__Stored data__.
========================================

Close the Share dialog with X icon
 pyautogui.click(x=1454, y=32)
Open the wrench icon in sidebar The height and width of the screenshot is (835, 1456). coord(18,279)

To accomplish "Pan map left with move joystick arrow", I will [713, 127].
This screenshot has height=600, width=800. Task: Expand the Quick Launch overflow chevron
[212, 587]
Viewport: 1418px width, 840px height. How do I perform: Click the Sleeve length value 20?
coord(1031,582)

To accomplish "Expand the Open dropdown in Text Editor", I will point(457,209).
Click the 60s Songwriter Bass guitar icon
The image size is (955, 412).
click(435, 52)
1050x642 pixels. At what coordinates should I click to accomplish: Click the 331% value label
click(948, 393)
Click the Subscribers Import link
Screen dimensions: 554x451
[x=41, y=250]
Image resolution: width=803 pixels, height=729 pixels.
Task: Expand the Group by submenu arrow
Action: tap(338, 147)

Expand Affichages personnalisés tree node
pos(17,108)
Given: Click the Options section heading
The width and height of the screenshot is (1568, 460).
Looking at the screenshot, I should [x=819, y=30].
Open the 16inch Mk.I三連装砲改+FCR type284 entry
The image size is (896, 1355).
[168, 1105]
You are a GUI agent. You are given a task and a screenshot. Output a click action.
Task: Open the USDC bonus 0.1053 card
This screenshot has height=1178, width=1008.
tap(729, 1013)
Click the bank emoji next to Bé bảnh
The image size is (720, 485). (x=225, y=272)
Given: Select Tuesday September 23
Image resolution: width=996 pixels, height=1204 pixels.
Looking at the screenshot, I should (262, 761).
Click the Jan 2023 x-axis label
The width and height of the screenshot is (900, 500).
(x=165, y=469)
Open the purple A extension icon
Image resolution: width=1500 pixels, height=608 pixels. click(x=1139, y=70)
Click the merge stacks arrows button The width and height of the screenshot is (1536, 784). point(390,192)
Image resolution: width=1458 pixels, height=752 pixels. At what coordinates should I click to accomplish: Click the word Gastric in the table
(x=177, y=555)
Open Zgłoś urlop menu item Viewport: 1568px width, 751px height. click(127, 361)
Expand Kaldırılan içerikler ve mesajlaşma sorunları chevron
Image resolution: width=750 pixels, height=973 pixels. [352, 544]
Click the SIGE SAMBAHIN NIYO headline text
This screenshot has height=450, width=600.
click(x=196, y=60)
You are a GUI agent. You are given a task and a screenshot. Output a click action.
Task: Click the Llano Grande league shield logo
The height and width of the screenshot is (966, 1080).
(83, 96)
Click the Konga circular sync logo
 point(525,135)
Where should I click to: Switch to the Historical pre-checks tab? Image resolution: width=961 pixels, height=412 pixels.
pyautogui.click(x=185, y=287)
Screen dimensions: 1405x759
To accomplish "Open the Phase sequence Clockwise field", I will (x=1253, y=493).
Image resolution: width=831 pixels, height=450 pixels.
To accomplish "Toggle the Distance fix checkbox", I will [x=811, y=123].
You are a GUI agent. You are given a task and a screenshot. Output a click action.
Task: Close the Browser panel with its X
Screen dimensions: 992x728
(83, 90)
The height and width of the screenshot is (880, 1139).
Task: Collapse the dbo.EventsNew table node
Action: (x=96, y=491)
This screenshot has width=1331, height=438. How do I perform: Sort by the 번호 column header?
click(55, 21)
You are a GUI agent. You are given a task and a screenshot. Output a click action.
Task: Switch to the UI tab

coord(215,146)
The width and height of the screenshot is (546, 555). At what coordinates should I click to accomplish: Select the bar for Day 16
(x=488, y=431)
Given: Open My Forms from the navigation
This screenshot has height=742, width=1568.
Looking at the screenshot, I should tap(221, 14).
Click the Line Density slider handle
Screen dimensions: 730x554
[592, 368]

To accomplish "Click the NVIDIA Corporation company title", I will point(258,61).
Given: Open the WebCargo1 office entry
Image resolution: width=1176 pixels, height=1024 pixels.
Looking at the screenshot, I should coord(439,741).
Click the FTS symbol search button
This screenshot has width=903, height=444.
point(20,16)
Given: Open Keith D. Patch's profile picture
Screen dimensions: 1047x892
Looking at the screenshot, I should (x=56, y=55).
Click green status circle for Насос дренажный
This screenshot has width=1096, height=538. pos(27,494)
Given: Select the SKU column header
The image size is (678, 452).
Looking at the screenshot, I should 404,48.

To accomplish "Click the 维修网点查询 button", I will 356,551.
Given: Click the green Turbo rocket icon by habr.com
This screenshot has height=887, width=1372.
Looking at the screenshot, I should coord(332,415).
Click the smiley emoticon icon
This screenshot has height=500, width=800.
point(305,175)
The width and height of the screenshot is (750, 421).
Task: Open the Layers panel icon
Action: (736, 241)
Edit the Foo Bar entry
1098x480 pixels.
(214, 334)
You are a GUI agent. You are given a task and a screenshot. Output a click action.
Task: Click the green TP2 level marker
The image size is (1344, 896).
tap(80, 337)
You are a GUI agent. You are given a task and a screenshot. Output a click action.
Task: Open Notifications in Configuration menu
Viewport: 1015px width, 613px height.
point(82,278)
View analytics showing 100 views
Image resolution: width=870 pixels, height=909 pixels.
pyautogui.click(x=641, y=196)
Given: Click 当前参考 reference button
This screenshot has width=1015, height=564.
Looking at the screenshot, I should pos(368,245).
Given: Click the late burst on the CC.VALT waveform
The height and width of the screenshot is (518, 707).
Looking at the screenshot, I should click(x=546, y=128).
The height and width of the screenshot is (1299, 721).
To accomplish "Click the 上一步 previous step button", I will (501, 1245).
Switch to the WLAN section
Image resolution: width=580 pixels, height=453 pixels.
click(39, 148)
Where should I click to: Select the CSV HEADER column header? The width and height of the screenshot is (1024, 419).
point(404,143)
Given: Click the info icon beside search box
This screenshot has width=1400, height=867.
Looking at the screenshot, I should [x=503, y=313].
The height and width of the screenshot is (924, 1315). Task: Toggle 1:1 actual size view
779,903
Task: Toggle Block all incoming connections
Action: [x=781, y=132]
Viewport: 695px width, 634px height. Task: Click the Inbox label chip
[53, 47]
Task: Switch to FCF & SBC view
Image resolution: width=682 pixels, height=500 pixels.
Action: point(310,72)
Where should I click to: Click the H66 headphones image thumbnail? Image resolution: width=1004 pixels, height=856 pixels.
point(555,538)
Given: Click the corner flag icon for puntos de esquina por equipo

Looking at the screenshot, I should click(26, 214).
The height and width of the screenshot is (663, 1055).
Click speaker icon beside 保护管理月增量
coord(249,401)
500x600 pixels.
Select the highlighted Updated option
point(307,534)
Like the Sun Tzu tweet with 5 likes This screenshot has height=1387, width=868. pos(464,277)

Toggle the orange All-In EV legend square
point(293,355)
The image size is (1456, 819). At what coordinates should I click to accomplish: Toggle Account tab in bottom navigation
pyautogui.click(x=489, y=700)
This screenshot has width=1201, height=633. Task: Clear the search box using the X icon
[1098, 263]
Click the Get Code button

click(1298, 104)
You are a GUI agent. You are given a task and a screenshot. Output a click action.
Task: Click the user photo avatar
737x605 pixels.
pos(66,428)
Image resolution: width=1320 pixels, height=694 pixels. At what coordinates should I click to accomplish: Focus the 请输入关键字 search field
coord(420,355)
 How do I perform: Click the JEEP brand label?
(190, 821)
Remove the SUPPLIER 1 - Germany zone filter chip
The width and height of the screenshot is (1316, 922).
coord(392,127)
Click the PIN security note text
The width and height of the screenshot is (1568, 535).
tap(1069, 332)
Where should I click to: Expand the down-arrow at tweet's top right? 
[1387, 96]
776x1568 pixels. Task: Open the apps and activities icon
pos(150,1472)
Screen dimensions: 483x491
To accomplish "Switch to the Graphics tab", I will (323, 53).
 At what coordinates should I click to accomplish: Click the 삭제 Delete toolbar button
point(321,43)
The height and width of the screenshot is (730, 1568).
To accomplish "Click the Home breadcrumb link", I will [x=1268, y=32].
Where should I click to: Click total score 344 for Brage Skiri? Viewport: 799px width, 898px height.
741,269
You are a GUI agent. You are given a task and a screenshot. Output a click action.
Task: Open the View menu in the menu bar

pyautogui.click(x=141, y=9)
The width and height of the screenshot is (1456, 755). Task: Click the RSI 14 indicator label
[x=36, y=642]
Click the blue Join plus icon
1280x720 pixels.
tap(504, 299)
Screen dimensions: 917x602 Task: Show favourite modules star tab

========================================

__WHAT THE TASK REQUIRES__.
Locate "Screen dimensions: 483x491" in the data above. Then repeat, exactly, its line and each line after it through the last, adding nothing.

__ANSWER SPACE__.
Screen dimensions: 483x491
To accomplish "Switch to the Graphics tab", I will (323, 53).
 At what coordinates should I click to accomplish: Click the 삭제 Delete toolbar button
point(321,43)
The height and width of the screenshot is (730, 1568).
To accomplish "Click the Home breadcrumb link", I will [x=1268, y=32].
Where should I click to: Click total score 344 for Brage Skiri? Viewport: 799px width, 898px height.
741,269
You are a GUI agent. You are given a task and a screenshot. Output a click action.
Task: Open the View menu in the menu bar

pyautogui.click(x=141, y=9)
The width and height of the screenshot is (1456, 755). Task: Click the RSI 14 indicator label
[x=36, y=642]
Click the blue Join plus icon
1280x720 pixels.
tap(504, 299)
Screen dimensions: 917x602 Task: Show favourite modules star tab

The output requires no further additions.